Continuation (Yuanwu)
Then they drank tea. Manjusri held up a crystal bowl and asked, "Do they also have this in the South?"
Wuzhuo said, "No."
Manjusri said, "What do they usually use to drink tea?"
Wuzhuo was speechless.
After all he took his leave and departed. Manjusri ordered Chun Ti the servant boy to see him to the gate. When they got to the portals of the gate, Wuzhuo asked the boy, "Before, he said, 'In front three by three; in back, three by three.' How many is this?
The boy said, "O Worthy!"
Wuzhuo responded, "Yes?"
The boy said, "How many is this?" [How many is "Yes?"]
Wuzhuo also asked, "What temple is this?"
The boy pointed beyond the Vajrasattva.
["Wuzhuo looked up and saw the mountain above him, colored a beautiful deep blue" (Sekida)]

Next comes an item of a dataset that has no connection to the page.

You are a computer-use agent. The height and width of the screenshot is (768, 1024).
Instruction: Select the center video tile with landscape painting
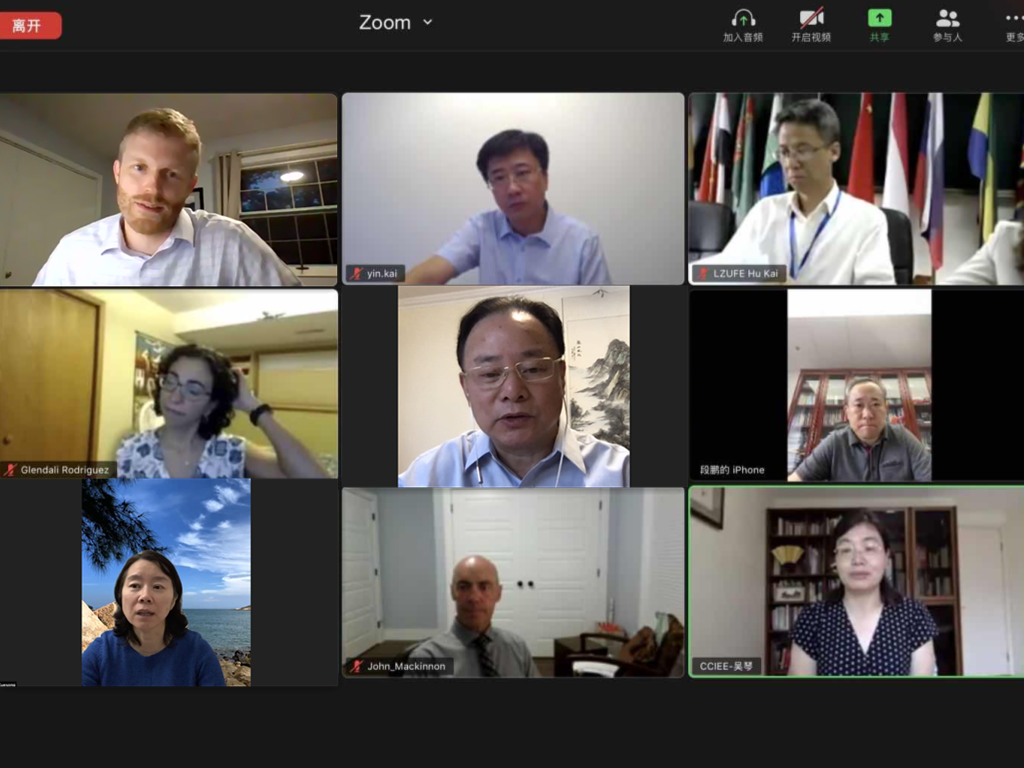[513, 387]
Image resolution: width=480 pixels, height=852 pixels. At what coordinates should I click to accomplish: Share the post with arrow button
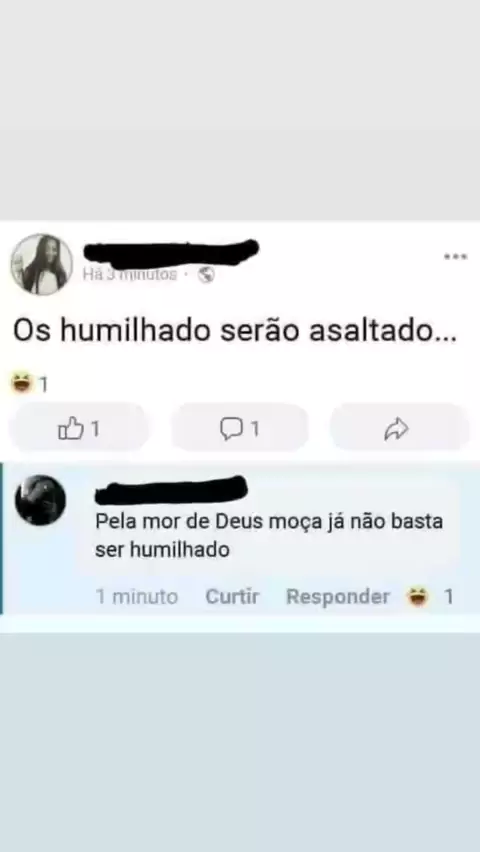click(400, 429)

When Wuzhuo turned his head, the illusory temple and the boy had vanished completely out of sight. It was just an empty valley. Later that place was called the Vajra (Adamantine) Cave.
Xuedou's Verse (Sekida, italics Cleary)
The thousand hills, peak upon peak, deep blue;
   The twists and turns of the thousand peaks are blue as indigo
Who can converse with Manjusri?
   Who says Manjushri was engaged in conversation?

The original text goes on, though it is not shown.